Inspired by natural builders such as bees and wasps, the aerial additive manufacturing (Aerial-AM) system uses a fleet of drones working from a single blueprint. The fleet includes ‘BuilDrones’, which deposit materials during flight, and quality-controlling ‘ScanDrones’, which continually measure the BuilDrones’ output and inform their next steps.
Aerial-AM could be used for on-site construction after natural disasters, or in skyscrapers and remote infrastructure, the researchers said.
The work was led by Professor Mirko Kovac from Imperial and Empa. He said: “We’ve proved the concept that drones can work autonomously and in tandem to construct and repair buildings, at least in the lab. This scalable solution could help construction and repair in difficult-to-reach areas, like tall buildings.”
The system includes both a 3D printing and a path planning framework, so the drones can adapt to variations in geometry as the build progresses. They are fully autonomous in flight, but a human controller can monitor progress and intervene if necessary, based on the information provided by the drones.
The proof-of-concept prints included a 2m cylinder consisting of 72 layers of a polyurethane-based foam material, and an 18cm cylinder consisting of 28 layers of a custom-designed structural cement-like material.
Throughout the build, the drones assessed the printed geometry in real time and adapted behaviour to ensure they met the build specifications, with manufacturing accuracy of 5mm.
“The technology offers future possibilities for building and repairing structures in unbounded, high or other hard-to-access locations,” a research announcement said.

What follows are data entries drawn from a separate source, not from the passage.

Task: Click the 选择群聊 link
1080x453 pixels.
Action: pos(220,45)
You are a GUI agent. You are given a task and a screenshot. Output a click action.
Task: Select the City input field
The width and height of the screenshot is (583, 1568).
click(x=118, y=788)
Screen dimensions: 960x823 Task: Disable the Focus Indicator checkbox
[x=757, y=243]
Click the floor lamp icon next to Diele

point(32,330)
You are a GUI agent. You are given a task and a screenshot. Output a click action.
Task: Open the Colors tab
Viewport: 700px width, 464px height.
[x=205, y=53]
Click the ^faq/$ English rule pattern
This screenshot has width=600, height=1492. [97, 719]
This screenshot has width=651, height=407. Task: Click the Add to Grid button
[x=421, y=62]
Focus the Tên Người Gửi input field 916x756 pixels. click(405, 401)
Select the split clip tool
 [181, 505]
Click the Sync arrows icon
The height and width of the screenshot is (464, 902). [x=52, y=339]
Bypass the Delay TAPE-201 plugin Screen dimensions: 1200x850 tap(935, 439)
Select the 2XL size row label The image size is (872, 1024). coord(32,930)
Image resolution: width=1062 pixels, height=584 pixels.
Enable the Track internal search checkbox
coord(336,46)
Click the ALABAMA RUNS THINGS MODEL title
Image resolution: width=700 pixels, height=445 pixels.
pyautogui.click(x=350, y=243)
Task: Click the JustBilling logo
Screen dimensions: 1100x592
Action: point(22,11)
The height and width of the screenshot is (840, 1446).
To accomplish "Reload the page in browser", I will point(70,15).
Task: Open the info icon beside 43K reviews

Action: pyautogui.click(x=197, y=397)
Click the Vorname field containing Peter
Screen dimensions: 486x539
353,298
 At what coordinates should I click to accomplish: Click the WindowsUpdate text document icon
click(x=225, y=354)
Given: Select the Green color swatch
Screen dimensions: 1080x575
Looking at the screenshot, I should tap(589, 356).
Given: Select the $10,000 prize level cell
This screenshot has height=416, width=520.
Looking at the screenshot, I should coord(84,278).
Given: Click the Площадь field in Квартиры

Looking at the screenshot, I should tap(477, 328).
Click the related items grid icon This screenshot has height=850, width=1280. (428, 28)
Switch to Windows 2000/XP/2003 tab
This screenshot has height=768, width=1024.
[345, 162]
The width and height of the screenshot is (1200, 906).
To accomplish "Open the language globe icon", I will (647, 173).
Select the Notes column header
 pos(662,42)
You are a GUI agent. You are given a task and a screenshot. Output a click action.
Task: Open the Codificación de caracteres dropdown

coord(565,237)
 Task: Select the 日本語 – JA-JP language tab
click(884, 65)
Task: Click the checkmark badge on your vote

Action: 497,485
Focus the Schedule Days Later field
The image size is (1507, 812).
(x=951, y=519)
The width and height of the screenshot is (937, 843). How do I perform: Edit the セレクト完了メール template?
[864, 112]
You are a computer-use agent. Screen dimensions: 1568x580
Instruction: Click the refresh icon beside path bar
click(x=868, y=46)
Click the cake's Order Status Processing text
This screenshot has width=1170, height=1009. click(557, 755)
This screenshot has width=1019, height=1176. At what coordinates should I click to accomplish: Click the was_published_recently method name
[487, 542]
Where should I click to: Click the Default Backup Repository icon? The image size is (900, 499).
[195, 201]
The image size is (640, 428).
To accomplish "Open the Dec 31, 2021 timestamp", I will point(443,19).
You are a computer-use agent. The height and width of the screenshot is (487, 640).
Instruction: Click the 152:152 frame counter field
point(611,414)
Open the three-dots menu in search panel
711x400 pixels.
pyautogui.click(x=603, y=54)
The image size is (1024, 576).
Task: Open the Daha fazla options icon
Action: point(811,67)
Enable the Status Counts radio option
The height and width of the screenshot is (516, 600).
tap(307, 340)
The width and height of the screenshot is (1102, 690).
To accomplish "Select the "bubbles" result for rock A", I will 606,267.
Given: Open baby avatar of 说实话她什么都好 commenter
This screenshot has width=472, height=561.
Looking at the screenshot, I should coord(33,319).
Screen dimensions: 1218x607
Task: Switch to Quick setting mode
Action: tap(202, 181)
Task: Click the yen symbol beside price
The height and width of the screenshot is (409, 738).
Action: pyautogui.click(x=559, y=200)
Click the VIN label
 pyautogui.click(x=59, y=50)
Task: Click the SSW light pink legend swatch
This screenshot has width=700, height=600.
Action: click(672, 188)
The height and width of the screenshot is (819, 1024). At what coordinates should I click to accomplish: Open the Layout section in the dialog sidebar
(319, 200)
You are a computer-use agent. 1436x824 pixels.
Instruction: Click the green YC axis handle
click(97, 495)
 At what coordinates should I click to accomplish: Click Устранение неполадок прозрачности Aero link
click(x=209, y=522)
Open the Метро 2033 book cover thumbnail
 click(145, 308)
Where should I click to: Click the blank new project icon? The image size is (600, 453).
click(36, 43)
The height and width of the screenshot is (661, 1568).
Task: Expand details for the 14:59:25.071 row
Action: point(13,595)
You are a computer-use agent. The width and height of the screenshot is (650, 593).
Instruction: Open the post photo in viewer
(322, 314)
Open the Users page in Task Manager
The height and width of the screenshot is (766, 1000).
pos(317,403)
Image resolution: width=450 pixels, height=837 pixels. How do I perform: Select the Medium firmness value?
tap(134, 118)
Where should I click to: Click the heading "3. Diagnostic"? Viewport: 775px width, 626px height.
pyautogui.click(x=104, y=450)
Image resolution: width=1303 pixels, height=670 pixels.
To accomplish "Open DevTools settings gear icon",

“Next the researchers will work with construction companies to validate the solutions and provide repair and manufacturing capabilities. They believe the technology will provide significant cost savings and reduce access risks compared to traditional manual methods.”
While the system holds promise for construction in difficult and dangerous locations, flight duration will likely be limited by the weight of the construction material, which will increase demand on drones’ batteries. Professional Engineering contacted the team for more information about how much material the BuilDrones can carry.
Other researchers included Robert Stuart-Smith, Stefan Leutenegger, Vijay Pawar, Richard Ball, Chris Williams and Paul Shephard, and their research teams at UCL, University of Bath, University of Pennsylvania, Queen Mary University, and the University of Munich.
This work was funded by the Engineering and Physical Sciences Research Council, part of UKRI. The project was also supported by Industrial Partners Skanska, Ultimaker, Burohappold, and BRE.
The research was published in Nature.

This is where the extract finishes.